Nongshim Holdings Maintains High Dividend Payout and Increases Dividend to KRW 3,000 per Share – Governance Gaps but Strong Shareholder Return Policy
Confirmed cash dividend for FY2025 increased by 20% to KRW 3,000 per share (from KRW 2,500). Dividend yield 3.4%, payout ratio (individual) 53.5% maintaining policy of over 50%.
Individual payout ratio over last 3 years: 53.5%→64.7%→65.2%, 23 consecutive years of dividends. Policy: distribute at least 50% of separate operating profit (excl. non-recurring) limited to dividend income.
AGM notice provided only 2 weeks in advance instead of recommended 4 weeks due to practical constraints (subsidiary closing schedules). Improvement efforts ongoing.
Introduced electronic voting, avoided concentrated AGM dates, and new dividend predictability policy (record date set to March 31) to enhance shareholder convenience.
No formal CEO succession policy in place. As a small holding company, relies on board regulations and articles of incorporation for interim duties. Reviewing future adoption.
No board committees (not mandatory), single full-time auditor (finance expert). Auditor holds quarterly meetings with external auditors without management presence.
Internal transaction control policy in place; no transactions with controlling shareholders during the period.
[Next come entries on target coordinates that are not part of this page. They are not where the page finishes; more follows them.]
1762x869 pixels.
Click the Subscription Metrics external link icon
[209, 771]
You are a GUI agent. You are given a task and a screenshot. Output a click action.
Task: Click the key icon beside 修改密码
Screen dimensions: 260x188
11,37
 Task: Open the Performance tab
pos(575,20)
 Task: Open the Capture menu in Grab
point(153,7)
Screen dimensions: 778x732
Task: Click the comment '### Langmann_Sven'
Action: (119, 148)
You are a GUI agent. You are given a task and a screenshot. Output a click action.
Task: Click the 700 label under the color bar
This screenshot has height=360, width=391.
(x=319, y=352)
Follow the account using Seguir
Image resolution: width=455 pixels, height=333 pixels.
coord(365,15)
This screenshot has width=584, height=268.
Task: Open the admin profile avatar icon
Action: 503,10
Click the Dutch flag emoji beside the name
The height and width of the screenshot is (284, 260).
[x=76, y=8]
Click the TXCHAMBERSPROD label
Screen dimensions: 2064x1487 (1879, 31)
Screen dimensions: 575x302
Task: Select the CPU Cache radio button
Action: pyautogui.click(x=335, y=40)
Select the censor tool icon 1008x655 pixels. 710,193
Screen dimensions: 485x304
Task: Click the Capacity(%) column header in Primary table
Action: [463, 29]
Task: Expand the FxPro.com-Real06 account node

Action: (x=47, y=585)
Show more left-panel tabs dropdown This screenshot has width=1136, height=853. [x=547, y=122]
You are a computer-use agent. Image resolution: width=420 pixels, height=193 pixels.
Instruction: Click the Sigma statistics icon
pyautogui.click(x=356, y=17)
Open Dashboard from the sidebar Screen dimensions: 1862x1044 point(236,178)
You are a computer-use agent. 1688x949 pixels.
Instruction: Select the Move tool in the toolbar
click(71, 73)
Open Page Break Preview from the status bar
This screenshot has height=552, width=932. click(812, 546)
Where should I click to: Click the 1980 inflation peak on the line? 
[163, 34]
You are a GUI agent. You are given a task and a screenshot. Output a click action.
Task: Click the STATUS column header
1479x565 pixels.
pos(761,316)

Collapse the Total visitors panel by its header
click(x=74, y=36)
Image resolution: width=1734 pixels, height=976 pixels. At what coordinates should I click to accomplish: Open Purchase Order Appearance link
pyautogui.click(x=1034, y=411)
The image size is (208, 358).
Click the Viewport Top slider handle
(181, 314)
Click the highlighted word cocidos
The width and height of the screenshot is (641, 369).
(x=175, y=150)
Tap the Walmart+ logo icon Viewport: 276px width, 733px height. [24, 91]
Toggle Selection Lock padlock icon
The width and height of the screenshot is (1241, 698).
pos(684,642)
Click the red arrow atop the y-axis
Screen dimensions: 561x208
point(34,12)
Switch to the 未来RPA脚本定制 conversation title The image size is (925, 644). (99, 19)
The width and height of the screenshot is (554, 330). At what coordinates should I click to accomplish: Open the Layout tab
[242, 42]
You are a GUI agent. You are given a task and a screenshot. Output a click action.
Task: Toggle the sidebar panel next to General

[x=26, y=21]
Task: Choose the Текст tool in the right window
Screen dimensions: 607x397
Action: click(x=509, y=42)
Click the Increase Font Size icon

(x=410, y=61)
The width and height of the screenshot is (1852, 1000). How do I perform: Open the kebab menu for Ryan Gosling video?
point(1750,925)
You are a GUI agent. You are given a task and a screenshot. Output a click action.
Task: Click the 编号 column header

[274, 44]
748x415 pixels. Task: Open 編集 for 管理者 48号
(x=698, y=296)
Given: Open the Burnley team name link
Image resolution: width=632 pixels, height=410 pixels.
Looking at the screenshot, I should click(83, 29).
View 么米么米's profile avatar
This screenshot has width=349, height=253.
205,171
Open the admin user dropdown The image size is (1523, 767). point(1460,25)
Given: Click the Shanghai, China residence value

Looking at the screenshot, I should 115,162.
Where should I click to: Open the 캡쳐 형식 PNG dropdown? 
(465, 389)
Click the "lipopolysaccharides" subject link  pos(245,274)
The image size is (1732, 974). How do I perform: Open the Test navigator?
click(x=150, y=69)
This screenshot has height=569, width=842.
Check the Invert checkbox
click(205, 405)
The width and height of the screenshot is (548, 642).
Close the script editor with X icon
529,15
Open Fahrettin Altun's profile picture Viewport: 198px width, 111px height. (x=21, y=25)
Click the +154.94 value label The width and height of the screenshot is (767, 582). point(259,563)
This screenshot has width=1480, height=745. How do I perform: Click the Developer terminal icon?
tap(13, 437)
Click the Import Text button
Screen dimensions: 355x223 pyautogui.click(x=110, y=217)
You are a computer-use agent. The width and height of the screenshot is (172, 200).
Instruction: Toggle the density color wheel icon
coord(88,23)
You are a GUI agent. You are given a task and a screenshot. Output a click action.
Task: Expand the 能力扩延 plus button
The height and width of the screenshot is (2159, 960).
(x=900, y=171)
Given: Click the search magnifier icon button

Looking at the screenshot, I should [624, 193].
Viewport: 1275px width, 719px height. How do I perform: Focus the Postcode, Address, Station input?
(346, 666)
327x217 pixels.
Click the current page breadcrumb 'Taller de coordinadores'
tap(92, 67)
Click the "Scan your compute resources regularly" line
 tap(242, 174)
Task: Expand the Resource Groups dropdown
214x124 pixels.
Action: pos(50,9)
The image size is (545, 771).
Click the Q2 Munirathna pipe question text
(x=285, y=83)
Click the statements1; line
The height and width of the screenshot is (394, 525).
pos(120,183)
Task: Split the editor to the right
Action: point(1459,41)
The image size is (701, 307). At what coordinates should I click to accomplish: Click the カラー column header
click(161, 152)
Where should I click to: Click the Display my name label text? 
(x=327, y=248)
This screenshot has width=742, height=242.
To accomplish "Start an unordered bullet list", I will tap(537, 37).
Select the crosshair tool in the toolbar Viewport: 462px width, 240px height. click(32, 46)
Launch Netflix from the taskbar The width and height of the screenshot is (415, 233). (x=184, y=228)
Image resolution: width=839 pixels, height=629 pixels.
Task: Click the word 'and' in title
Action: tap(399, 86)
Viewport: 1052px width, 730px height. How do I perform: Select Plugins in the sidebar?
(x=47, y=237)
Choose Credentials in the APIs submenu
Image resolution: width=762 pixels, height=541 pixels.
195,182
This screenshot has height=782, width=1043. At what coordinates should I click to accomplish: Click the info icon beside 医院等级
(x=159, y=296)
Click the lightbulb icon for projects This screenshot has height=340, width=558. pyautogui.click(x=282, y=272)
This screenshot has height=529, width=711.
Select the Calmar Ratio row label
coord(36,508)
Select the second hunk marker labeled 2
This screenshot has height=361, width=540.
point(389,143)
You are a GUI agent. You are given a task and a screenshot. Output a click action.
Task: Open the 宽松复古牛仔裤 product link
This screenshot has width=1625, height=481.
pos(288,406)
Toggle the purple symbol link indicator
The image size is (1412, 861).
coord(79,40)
Routine related-party transactions managed via comprehensive board approval.
Only one outside director (lawyer Lee Seok-hyun), below majority, and all-male board. Not subject to gender diversity rule by asset size, but efforts made to ensure expertise.
[AI Comprehensive Analysis]The dividend increase and stable shareholder return policy are positive, but non-compliance with key governance indicators (4-week AGM notice, CEO succession, board diversity) poses medium-term risks. Impact on corporate value and stock price is limited; continuous improvement should be monitored.